### [Exercise objective]
Could you return every record below without changing a word?

►

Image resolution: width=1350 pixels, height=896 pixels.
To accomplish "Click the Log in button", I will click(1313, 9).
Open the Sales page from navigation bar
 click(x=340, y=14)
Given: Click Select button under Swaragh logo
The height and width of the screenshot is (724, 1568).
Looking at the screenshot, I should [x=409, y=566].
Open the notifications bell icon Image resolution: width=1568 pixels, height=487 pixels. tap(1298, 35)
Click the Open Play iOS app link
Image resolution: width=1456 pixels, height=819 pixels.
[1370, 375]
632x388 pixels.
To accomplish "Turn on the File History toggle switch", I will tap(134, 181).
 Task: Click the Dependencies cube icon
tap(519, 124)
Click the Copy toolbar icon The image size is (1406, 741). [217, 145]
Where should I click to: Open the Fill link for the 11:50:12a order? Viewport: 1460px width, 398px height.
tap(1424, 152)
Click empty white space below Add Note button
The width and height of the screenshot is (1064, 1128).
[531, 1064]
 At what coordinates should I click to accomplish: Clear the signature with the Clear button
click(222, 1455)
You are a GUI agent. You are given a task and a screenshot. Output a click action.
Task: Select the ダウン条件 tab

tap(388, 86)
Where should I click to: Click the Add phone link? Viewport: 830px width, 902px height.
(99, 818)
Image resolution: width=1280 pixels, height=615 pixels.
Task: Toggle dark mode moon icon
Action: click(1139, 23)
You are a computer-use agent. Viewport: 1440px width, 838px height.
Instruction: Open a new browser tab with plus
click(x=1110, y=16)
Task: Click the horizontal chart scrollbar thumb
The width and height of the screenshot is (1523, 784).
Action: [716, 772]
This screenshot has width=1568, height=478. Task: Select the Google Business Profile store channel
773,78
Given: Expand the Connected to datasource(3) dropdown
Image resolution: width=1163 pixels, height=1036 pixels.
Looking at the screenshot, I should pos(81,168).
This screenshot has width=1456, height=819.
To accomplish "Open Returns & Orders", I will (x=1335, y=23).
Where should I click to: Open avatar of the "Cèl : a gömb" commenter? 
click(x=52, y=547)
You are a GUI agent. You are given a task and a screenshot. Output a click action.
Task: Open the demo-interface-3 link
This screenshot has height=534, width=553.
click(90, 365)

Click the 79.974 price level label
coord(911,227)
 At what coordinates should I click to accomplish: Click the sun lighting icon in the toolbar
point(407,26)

◄

### [Answer box]
Image resolution: width=1350 pixels, height=896 pixels.
To accomplish "Click the Log in button", I will click(1313, 9).
Open the Sales page from navigation bar
 click(x=340, y=14)
Given: Click Select button under Swaragh logo
The height and width of the screenshot is (724, 1568).
Looking at the screenshot, I should [x=409, y=566].
Open the notifications bell icon Image resolution: width=1568 pixels, height=487 pixels. tap(1298, 35)
Click the Open Play iOS app link
Image resolution: width=1456 pixels, height=819 pixels.
[1370, 375]
632x388 pixels.
To accomplish "Turn on the File History toggle switch", I will tap(134, 181).
 Task: Click the Dependencies cube icon
tap(519, 124)
Click the Copy toolbar icon The image size is (1406, 741). [217, 145]
Where should I click to: Open the Fill link for the 11:50:12a order? Viewport: 1460px width, 398px height.
tap(1424, 152)
Click empty white space below Add Note button
The width and height of the screenshot is (1064, 1128).
[531, 1064]
 At what coordinates should I click to accomplish: Clear the signature with the Clear button
click(222, 1455)
You are a GUI agent. You are given a task and a screenshot. Output a click action.
Task: Select the ダウン条件 tab

tap(388, 86)
Where should I click to: Click the Add phone link? Viewport: 830px width, 902px height.
(99, 818)
Image resolution: width=1280 pixels, height=615 pixels.
Task: Toggle dark mode moon icon
Action: click(1139, 23)
You are a computer-use agent. Viewport: 1440px width, 838px height.
Instruction: Open a new browser tab with plus
click(x=1110, y=16)
Task: Click the horizontal chart scrollbar thumb
The width and height of the screenshot is (1523, 784).
Action: [716, 772]
This screenshot has width=1568, height=478. Task: Select the Google Business Profile store channel
773,78
Given: Expand the Connected to datasource(3) dropdown
Image resolution: width=1163 pixels, height=1036 pixels.
Looking at the screenshot, I should pos(81,168).
This screenshot has width=1456, height=819.
To accomplish "Open Returns & Orders", I will (x=1335, y=23).
Where should I click to: Open avatar of the "Cèl : a gömb" commenter? 
click(x=52, y=547)
You are a GUI agent. You are given a task and a screenshot. Output a click action.
Task: Open the demo-interface-3 link
This screenshot has height=534, width=553.
click(90, 365)

Click the 79.974 price level label
coord(911,227)
 At what coordinates should I click to accomplish: Click the sun lighting icon in the toolbar
point(407,26)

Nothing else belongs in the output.